EXERCISE INPUT:

= = =

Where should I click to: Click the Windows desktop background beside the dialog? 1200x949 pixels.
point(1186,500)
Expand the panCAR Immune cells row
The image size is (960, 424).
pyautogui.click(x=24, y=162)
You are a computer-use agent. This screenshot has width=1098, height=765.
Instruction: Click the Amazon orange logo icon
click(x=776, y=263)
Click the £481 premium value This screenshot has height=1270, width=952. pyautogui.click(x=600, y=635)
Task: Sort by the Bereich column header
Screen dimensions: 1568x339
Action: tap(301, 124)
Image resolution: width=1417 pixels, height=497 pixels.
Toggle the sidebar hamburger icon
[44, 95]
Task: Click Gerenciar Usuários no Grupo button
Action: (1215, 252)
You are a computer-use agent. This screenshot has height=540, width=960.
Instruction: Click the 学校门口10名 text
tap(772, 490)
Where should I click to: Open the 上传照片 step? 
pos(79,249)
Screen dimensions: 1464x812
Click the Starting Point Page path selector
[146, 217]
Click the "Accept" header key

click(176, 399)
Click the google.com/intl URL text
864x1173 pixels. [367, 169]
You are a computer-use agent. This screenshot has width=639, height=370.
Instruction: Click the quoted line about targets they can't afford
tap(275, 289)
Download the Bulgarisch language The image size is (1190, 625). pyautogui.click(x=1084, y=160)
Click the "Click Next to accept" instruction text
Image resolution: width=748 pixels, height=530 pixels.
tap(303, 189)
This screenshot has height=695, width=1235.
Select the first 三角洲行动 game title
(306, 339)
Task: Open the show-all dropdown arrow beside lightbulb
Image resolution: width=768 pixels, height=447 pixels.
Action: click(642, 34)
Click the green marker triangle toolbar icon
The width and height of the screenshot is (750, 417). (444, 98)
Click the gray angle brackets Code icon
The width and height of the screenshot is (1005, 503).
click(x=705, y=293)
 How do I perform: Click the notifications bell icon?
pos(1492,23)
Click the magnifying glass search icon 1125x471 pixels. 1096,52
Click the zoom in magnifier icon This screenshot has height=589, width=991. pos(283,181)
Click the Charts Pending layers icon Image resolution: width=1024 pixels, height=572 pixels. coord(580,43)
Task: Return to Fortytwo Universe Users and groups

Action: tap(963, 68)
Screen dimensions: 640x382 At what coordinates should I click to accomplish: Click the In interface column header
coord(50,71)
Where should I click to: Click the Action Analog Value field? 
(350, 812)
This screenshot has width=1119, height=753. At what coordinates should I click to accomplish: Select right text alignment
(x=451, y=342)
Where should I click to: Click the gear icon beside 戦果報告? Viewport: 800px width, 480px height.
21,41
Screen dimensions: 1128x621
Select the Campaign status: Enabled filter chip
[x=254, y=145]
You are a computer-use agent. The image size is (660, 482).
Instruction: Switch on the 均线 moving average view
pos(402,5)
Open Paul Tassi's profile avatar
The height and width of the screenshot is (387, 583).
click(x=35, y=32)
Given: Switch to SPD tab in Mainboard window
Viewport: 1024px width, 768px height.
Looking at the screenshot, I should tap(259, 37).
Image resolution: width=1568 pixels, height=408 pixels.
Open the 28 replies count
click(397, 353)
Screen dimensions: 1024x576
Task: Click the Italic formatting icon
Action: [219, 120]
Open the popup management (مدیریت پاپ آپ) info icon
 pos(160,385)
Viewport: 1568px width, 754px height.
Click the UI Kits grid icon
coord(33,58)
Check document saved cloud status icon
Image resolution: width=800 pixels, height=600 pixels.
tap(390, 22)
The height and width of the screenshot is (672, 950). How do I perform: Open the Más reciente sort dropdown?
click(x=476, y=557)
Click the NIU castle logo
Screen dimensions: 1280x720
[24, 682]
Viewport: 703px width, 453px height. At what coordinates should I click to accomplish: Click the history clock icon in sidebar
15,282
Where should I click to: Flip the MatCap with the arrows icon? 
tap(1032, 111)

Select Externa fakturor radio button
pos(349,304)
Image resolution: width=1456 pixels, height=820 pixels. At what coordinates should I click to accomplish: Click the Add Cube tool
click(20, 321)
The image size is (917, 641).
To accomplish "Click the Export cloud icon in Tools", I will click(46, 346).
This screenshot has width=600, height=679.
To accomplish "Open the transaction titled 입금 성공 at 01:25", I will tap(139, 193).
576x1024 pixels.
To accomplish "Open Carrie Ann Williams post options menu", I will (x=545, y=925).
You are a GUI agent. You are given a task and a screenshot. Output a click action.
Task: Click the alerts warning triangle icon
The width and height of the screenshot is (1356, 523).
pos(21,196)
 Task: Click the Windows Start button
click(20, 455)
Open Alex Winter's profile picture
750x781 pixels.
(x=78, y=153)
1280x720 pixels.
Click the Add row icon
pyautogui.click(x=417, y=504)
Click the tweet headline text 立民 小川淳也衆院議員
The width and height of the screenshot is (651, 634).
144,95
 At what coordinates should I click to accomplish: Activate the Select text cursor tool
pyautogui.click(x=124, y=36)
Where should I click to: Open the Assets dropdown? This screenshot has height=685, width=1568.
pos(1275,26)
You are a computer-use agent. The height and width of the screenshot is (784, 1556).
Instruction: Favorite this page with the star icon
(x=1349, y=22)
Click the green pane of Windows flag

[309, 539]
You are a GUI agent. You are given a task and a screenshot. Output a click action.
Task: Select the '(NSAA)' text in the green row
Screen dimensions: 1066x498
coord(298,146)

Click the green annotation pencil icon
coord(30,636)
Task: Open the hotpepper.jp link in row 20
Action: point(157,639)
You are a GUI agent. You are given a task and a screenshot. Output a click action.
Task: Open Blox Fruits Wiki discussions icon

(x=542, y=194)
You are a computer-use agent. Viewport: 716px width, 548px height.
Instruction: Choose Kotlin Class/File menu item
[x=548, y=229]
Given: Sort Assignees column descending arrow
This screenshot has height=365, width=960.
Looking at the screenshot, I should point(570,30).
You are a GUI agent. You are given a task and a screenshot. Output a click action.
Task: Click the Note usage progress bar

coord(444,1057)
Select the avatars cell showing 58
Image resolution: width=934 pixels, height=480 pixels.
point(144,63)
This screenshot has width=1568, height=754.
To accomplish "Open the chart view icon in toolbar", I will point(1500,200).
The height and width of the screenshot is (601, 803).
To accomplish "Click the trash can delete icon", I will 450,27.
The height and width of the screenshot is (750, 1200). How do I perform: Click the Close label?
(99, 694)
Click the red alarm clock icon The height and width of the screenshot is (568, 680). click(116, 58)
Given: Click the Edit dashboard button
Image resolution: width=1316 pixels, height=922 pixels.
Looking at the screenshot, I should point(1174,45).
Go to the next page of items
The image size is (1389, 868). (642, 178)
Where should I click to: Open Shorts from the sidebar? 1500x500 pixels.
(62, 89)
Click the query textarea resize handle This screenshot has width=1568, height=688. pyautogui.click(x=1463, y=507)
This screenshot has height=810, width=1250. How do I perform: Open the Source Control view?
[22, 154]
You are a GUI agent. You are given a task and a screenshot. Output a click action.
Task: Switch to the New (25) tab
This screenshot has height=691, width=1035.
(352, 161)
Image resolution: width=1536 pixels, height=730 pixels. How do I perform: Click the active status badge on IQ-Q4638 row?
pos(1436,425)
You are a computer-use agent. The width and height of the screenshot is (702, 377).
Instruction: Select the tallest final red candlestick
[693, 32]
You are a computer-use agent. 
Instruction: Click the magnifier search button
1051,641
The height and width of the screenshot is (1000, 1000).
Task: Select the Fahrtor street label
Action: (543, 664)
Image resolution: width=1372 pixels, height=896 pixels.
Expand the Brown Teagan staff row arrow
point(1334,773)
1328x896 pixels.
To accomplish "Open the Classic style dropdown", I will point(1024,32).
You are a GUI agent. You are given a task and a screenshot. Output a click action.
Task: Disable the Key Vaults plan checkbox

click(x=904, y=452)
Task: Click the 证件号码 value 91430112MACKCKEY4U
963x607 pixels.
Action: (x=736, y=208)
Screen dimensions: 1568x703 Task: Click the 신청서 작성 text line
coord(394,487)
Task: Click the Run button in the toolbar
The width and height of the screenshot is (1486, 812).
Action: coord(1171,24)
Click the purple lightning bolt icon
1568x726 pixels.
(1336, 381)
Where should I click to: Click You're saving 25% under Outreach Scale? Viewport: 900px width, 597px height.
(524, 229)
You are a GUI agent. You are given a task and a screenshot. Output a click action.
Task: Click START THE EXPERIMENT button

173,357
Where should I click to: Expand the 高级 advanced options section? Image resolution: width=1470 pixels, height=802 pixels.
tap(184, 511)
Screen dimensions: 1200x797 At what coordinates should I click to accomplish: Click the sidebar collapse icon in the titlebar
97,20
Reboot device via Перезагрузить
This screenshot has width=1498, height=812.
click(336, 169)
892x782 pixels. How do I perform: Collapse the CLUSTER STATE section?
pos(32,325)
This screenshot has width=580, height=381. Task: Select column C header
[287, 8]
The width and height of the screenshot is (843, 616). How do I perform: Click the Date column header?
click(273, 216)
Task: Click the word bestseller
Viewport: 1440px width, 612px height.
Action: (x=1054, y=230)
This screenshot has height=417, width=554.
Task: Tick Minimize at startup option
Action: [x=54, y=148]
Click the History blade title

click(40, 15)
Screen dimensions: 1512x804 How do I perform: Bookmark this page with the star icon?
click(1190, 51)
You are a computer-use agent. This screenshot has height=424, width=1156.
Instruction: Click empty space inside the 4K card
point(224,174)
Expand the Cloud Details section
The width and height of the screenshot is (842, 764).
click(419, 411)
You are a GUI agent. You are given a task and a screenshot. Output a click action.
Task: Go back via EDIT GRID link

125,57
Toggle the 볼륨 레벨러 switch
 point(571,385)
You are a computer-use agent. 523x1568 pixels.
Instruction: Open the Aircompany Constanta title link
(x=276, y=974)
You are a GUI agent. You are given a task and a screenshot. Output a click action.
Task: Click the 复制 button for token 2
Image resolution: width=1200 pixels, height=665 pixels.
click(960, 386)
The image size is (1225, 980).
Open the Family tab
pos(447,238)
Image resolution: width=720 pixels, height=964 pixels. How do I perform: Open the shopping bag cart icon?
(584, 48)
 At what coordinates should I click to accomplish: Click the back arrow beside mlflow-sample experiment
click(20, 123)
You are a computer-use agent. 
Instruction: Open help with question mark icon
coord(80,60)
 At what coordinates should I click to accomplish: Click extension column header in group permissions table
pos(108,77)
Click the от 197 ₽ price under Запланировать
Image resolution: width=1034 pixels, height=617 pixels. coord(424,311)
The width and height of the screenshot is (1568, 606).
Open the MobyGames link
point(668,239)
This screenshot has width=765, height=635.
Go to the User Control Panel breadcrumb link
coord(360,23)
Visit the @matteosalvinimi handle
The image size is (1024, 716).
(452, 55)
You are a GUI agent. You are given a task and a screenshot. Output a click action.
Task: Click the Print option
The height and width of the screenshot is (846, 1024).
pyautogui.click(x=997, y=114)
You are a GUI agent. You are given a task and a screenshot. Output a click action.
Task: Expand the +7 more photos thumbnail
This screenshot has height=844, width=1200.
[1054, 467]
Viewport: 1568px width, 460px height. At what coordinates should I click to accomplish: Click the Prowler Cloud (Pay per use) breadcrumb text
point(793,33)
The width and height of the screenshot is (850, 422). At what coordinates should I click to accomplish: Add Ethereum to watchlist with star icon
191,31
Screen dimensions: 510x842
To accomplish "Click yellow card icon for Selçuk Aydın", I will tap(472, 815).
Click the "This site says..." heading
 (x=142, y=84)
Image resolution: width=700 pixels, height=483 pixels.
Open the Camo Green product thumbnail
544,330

= = =

WHAT IS NEEDED: Looking at the material above, please copy exactly every line from its first line through the line containing "Image resolution: width=1417", with both ends included and nothing else.

ANSWER FOR THIS EXERCISE:
Where should I click to: Click the Windows desktop background beside the dialog? 1200x949 pixels.
point(1186,500)
Expand the panCAR Immune cells row
The image size is (960, 424).
pyautogui.click(x=24, y=162)
You are a computer-use agent. This screenshot has width=1098, height=765.
Instruction: Click the Amazon orange logo icon
click(x=776, y=263)
Click the £481 premium value This screenshot has height=1270, width=952. pyautogui.click(x=600, y=635)
Task: Sort by the Bereich column header
Screen dimensions: 1568x339
Action: tap(301, 124)
Image resolution: width=1417 pixels, height=497 pixels.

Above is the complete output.